Operação Omertà: apontado pelo Gaeco como gerente de milícia, policial ganha liberdade

Ele ainda precisa cumprir outras medidas cautelares, como uso de tornozeleira

Preso desde a primeira fase da Operação Omertà, em setembro de 2019, o policial civil Márcio Cavalcanti da Silva conseguiu a liberdade, em decisão judicial de quarta-feira (4). O despacho estabelece fiança de R$ 12 mil, além do monitoramento via tornozeleira eletrônica.

Conhecido como “Corno”, o policial foi apontado como o “gerente” da milícia armada responsável por ao menos quatro execuções em Campo Grande. Ele está na penitenciária federal de Mossoró (RN), para onde foi transferido desde a descoberta de plano para atentado a autoridades.

Marcio Corno
Marcio Cavalcanti da Silva, policial réu na Operação Omertà, que ganhou a liberdade apos 31 meses. (Foto: Redes sociais)

A decisão atendeu um pedido da defesa de Márcio e foi assinada pelo juiz Roberto Ferreira Filho, titular da 2ª Vara Criminal. No documento, o magistrado reforça que o policial é réu em três processos originários da Omertà, mas já foi absolvido em dois deles: o primeiro sobre a apreensão de um arsenal e o segundo do crime de obstrução de justiça.

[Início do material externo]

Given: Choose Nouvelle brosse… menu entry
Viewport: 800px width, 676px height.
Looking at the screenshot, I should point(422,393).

O Primeira Página procurou a defesa de Márcio Corno, que informou apenas que até ontem ele ainda não havia sido solto.

“Saúde frágil”

“Destaco em conformidade com os documentos acostados, que o requerente é primário, possui bons antecedentes e residência fixa, que, por si só, não garantem a revogação da prisão preventiva, mas apontam para condições pessoais favoráveis do requerente a eventual substituição da medida, já que não haveria risco de reiteração delitiva ou mesmo de fuga. Aliado a todas essas questões, o estado de saúde do requerente, que é idoso na forma da lei (66 anos), demanda cuidados”, escreveu o magistrado ao determinar a soltura.

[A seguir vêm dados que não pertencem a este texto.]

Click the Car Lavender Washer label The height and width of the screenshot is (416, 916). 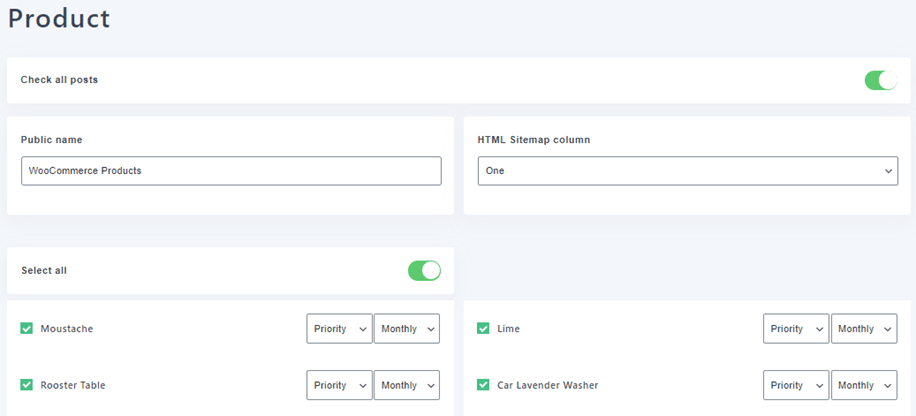pos(547,385)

No documento, Roberto Ferreira Filho lembra que o policial é réu em três processos originários da Omertà, mas já foi absolvido em dois deles: o primeiro sobre a apreensão de um arsenal em maio de 2019, e o segundo do crime de obstrução de justiça.

O terceiro processo, segundo o próprio juiz, apura o crime de organização criminosa e já está em fase final de instrução processual. Essa é “ação-mãe” da operação Omertà, com duas dezenas de réus, na qual “Corno” é apresentado como um dos responsáveis pelo núcleo de gerência de ações à margem da lei, que vão da corrupção policial até a encomenda de execuções com armamento pesado.

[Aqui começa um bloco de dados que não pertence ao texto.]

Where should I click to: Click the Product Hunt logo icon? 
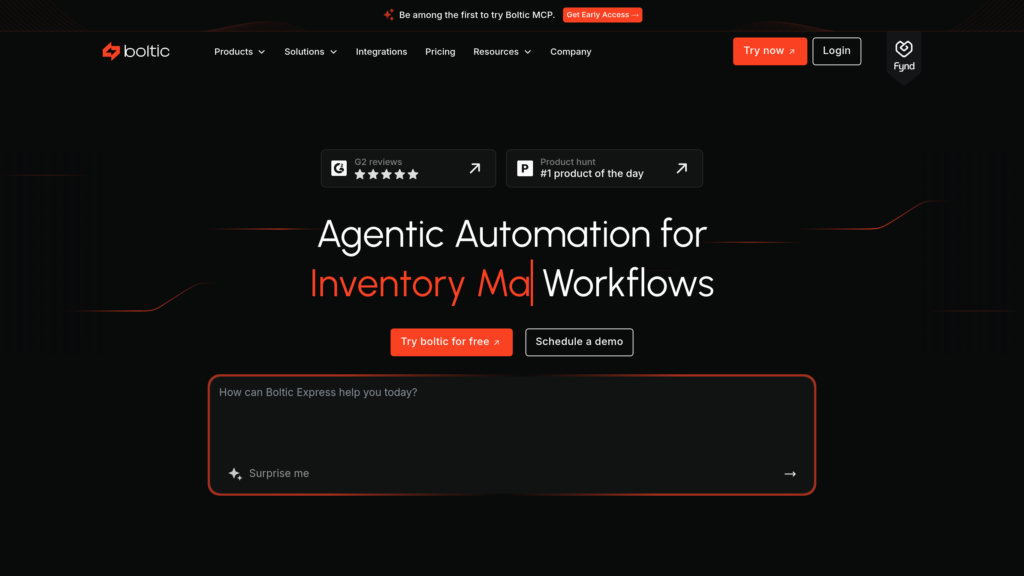tap(525, 169)
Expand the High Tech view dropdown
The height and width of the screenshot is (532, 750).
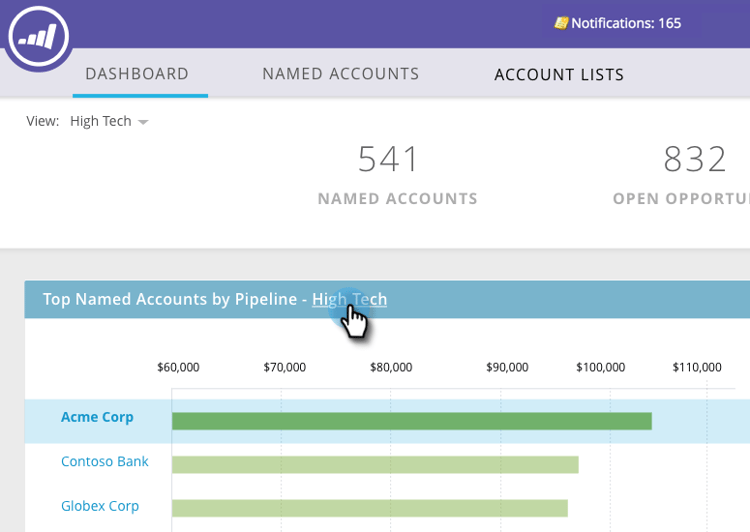pos(109,121)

O Primeira Página procurou a defesa de Márcio Corno, que informou apenas que até ontem ele ainda não havia sido solto.

Regras

Além da fiança e da tornozeleira eletrônica, ficou estabelecido ao réu o veto à mudança de endereço sem comunicação ao juízo, a obrigatoriedade de pedir autorização para viagens e o comparecimento a todos os atos que for intimado. Márcio Cavalcanti da Silva também está proibido pela Justiça de

A medida cautelar de proibição de manter contato com testemunhas e corréus dos processos originados da operação Omertà.

Afastado da polícia

O investigador está afastado da Polícia Civil e assim continuará. No entendimento do Juiz, essa medida é necessária para preservar as apurações e impedir cometimento de novos ilícitos. Continua recebendo salário normalmente, de R$ 9 mil brutos.

Durante todas as manifestações defensivas, o policial argumentou que era amigo da família Name, tida como chefe do esquema criminoso e prestava serviços pontuais, alegando inocência.

Como a decisão de soltura é de primeiro grau, o Gaeco poderá recorrer.